» **Task brief**:
Repeat only the lines between the one with "Click the truncated ASTRAZE... tile" and the end of the material below, both ends included. Omit any picture.
══════════
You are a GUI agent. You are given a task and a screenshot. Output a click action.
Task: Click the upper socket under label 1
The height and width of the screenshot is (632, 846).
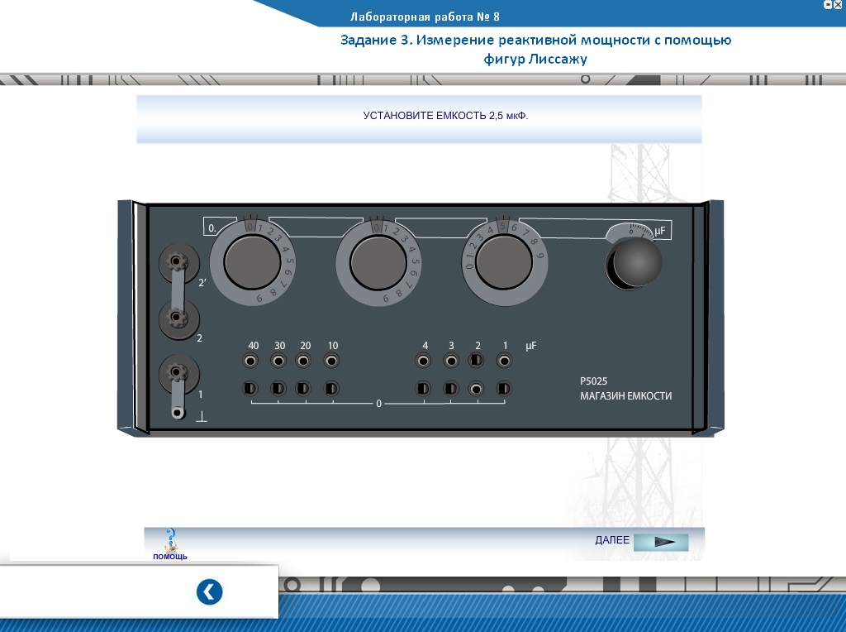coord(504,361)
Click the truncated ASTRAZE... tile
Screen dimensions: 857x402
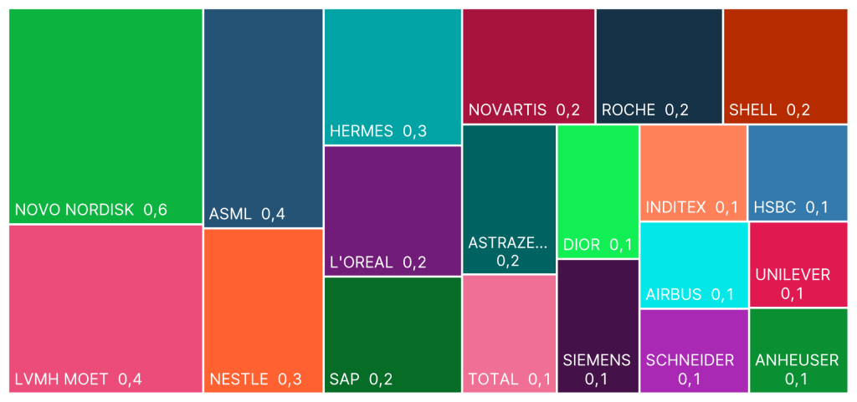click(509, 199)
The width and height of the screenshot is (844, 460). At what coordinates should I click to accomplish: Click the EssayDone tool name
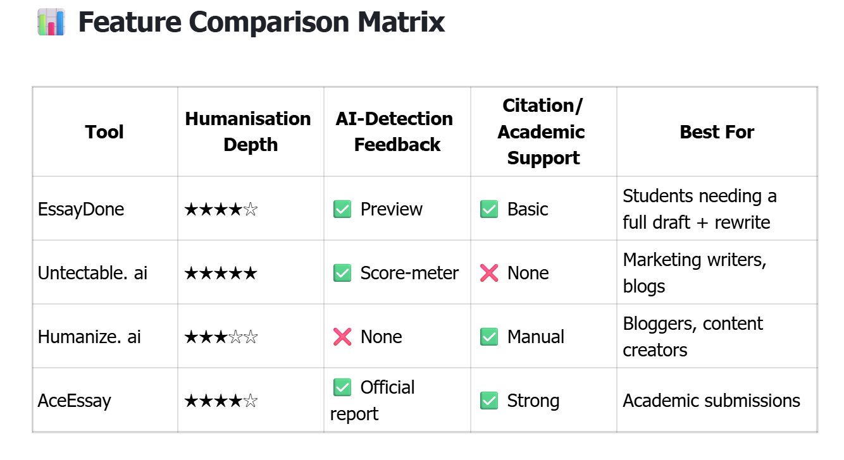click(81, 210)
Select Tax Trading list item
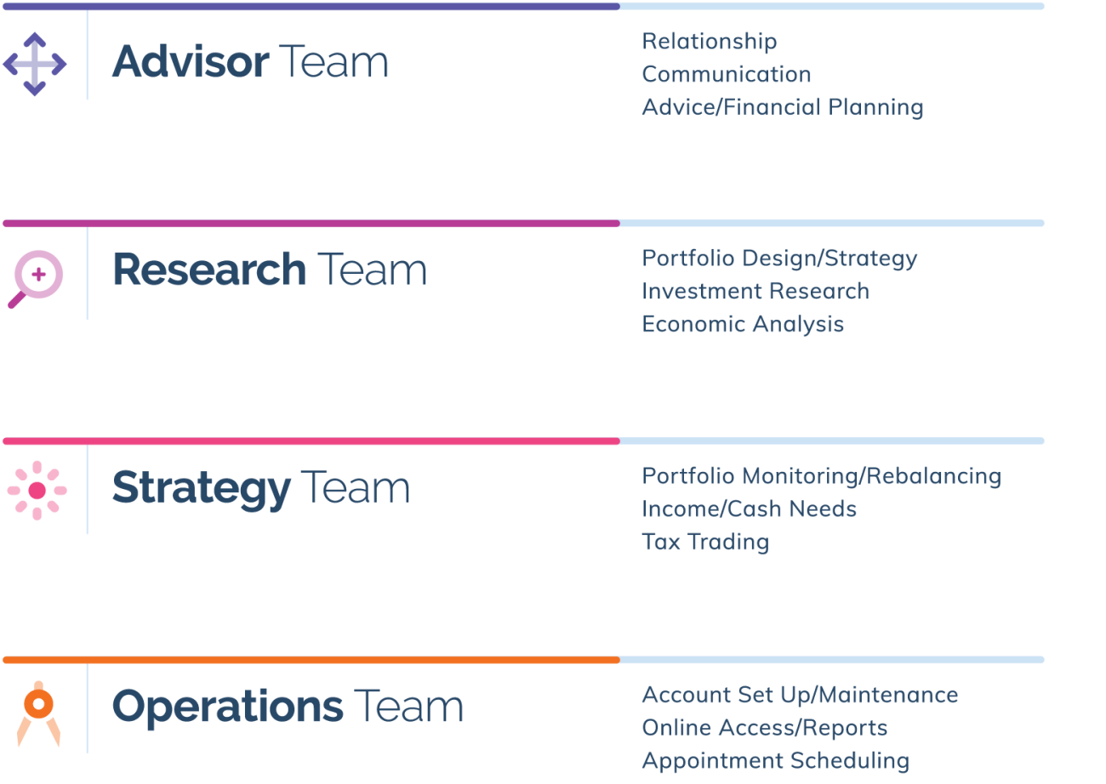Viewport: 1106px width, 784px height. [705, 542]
══════════
» **Response area**:
Click the truncated ASTRAZE... tile
Screen dimensions: 857x402
click(509, 199)
The width and height of the screenshot is (844, 460). At what coordinates should I click to accomplish: Click the EssayDone tool name
click(81, 210)
Select Tax Trading list item
Viewport: 1106px width, 784px height. [705, 542]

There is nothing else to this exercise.